Sporadic Alzheimer disease (SAD) is the most prevalent neurodegenerative disorder. With the development of new generation DNA sequencing technologies, additional genetic risk factors have been described. Here we used various methods to process DNA sequencing data in order to gain further insight into this important disease. We have sequenced the exomes of brain samples from SAD patients and non-demented controls. Using either method, we found a higher number of single nucleotide variants (SNVs), from SAD patients, in genes present at the X chromosome. Using the most stringent method, we validated these variants by Sanger sequencing. Two of these gene variants, were found in loci related to the ubiquitin pathway (UBE2NL and ATXN3L), previously do not described as genetic risk factors for SAD.

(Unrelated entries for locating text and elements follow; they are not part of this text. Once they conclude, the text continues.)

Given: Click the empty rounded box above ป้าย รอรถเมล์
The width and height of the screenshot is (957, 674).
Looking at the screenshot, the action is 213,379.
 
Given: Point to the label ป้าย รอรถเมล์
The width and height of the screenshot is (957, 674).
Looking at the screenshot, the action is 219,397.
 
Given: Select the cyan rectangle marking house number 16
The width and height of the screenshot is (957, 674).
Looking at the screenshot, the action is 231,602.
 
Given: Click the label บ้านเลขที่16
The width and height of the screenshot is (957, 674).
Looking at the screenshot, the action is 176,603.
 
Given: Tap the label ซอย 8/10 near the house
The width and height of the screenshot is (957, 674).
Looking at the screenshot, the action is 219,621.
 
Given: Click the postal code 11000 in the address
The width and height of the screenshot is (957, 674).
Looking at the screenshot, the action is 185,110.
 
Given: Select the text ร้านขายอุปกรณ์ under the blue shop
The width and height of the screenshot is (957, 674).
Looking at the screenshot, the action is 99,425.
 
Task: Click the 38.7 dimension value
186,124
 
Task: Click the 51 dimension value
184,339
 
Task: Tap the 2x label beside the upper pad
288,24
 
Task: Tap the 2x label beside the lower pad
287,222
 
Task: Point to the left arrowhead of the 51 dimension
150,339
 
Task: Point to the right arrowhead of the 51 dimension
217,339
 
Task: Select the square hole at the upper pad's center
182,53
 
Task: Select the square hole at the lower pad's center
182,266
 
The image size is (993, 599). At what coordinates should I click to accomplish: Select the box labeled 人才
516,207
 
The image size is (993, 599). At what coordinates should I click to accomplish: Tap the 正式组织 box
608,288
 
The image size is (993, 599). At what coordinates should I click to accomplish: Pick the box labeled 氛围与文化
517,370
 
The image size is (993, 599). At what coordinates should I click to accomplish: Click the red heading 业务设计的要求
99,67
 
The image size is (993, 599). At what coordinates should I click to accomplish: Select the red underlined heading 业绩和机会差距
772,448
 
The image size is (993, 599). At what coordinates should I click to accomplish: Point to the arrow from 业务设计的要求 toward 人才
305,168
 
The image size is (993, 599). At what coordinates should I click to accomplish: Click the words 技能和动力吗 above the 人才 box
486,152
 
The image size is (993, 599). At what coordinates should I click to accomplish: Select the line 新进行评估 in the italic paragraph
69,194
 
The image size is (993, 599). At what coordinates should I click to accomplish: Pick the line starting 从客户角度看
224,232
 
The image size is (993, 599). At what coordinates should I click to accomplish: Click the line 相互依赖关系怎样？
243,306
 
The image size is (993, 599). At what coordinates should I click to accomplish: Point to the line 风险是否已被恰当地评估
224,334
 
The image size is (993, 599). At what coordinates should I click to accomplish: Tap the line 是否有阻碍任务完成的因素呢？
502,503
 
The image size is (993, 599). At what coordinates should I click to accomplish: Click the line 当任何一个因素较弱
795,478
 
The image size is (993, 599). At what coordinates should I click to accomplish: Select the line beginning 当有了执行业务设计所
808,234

Additional mechanisms conferring genetic susceptibility to Alzheimer's disease

Familial Alzheimer’s disease (AD), mostly associated with early onset, is caused by mutations in three genes (APP, PSEN1, and PSEN2) involved in the production of the amyloid β peptide. In contrast, the molecular mechanisms that trigger the most common late onset sporadic AD remain largely unknown. With the implementation of an increasing number of case-control studies and the upcoming of large-scale genome-wide association studies there is a mounting list of genetic risk factors associated with common genetic variants that have been associated with sporadic AD. Besides apolipoprotein E, that presents a strong association with the disease (OR∼4), the rest of these genes have moderate or low degrees of association, with OR ranging from 0.88 to 1.23. Taking together, these genes may account only for a fraction of the attributable AD risk and therefore, rare variants and epistastic gene interactions should be taken into account in order to get the full picture of the genetic risks associated with AD. Here, we review recent whole-exome studies looking for rare variants, somatic brain mutations with a strong association to the disease, and several studies dealing with epistasis as additional mechanisms conferring genetic susceptibility to AD. Altogether, recent evidence underlines the importance of defining molecular and genetic pathways, and networks rather than the contribution of specific genes.

Variations in brain DNA

It is assumed that DNA sequences are conserved in the diverse cell types present in a multicellular organism like the human being. Thus, in order to compare the sequences in the genome of DNA from different individuals, nucleic acid is commonly isolated from a single tissue. In this regard, blood cells are widely used for this purpose because of their availability. Thus blood DNA has been used to study genetic familiar diseases that affect other tissues and organs, such as the liver, heart, and brain. While this approach is valid for the identification of familial diseases in which mutations are present in parental germinal cells and, therefore, in all the cells of a given organism, it is not suitable to identify sporadic diseases in which mutations might occur in specific somatic cells. This review addresses somatic DNA variations in different tissues or cells (mainly in the brain) of single individuals and discusses whether the dogma of DNA invariance between cell types is indeed correct. We will also discuss how single nucleotide somatic variations arise, focusing on the presence of specific DNA mutations in the brain.